• [JOB]
Render the part of the material that opens with the line containing "Toggle the Stumm mute button" and closes with the line containing "will (x=46, y=220)." as a numbered list, leaving out blank lines. Include both of those lines.

• [TASK DATA]
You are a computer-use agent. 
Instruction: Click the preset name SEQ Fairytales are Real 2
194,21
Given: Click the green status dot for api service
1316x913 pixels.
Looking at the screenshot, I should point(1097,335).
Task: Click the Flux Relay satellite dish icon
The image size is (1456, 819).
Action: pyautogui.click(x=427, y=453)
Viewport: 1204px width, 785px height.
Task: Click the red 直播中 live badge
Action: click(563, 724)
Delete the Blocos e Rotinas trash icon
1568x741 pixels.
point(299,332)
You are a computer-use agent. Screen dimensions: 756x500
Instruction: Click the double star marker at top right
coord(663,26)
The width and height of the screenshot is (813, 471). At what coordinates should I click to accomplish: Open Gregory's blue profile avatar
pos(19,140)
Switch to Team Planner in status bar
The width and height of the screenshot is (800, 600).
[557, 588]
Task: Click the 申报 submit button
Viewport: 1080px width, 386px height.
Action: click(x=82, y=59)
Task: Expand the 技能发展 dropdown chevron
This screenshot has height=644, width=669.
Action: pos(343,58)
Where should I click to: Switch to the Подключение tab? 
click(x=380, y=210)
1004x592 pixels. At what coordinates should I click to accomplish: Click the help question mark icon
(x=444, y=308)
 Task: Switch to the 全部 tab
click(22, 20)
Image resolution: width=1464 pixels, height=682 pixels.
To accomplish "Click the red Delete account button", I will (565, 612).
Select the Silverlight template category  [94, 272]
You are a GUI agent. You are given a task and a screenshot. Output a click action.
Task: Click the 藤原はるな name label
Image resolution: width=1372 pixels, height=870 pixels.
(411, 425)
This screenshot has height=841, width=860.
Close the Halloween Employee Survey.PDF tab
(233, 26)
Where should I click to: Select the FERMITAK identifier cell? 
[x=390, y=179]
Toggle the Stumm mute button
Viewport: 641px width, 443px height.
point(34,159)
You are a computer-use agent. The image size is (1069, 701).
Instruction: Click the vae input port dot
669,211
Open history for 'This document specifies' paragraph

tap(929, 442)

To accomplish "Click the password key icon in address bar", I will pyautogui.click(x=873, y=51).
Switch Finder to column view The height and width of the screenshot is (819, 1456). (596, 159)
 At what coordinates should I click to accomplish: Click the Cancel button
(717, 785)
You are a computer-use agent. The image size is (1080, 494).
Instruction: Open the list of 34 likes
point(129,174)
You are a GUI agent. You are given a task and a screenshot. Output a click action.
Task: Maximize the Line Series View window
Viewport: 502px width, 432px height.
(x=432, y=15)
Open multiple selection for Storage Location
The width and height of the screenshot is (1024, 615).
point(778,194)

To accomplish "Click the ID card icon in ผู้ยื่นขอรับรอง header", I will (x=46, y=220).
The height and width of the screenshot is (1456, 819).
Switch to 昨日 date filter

• [RESULT OF THE EXERCISE]
1. Toggle the Stumm mute button
2. Viewport: 641px width, 443px height.
3. point(34,159)
4. You are a computer-use agent. The image size is (1069, 701).
5. Instruction: Click the vae input port dot
6. 669,211
7. Open history for 'This document specifies' paragraph
8. tap(929, 442)
9. To accomplish "Click the password key icon in address bar", I will pyautogui.click(x=873, y=51).
10. Switch Finder to column view The height and width of the screenshot is (819, 1456). (596, 159)
11.  At what coordinates should I click to accomplish: Click the Cancel button
12. (717, 785)
13. You are a computer-use agent. The image size is (1080, 494).
14. Instruction: Open the list of 34 likes
15. point(129,174)
16. You are a GUI agent. You are given a task and a screenshot. Output a click action.
17. Task: Maximize the Line Series View window
18. Viewport: 502px width, 432px height.
19. (x=432, y=15)
20. Open multiple selection for Storage Location
21. The width and height of the screenshot is (1024, 615).
22. point(778,194)
23. To accomplish "Click the ID card icon in ผู้ยื่นขอรับรอง header", I will (x=46, y=220).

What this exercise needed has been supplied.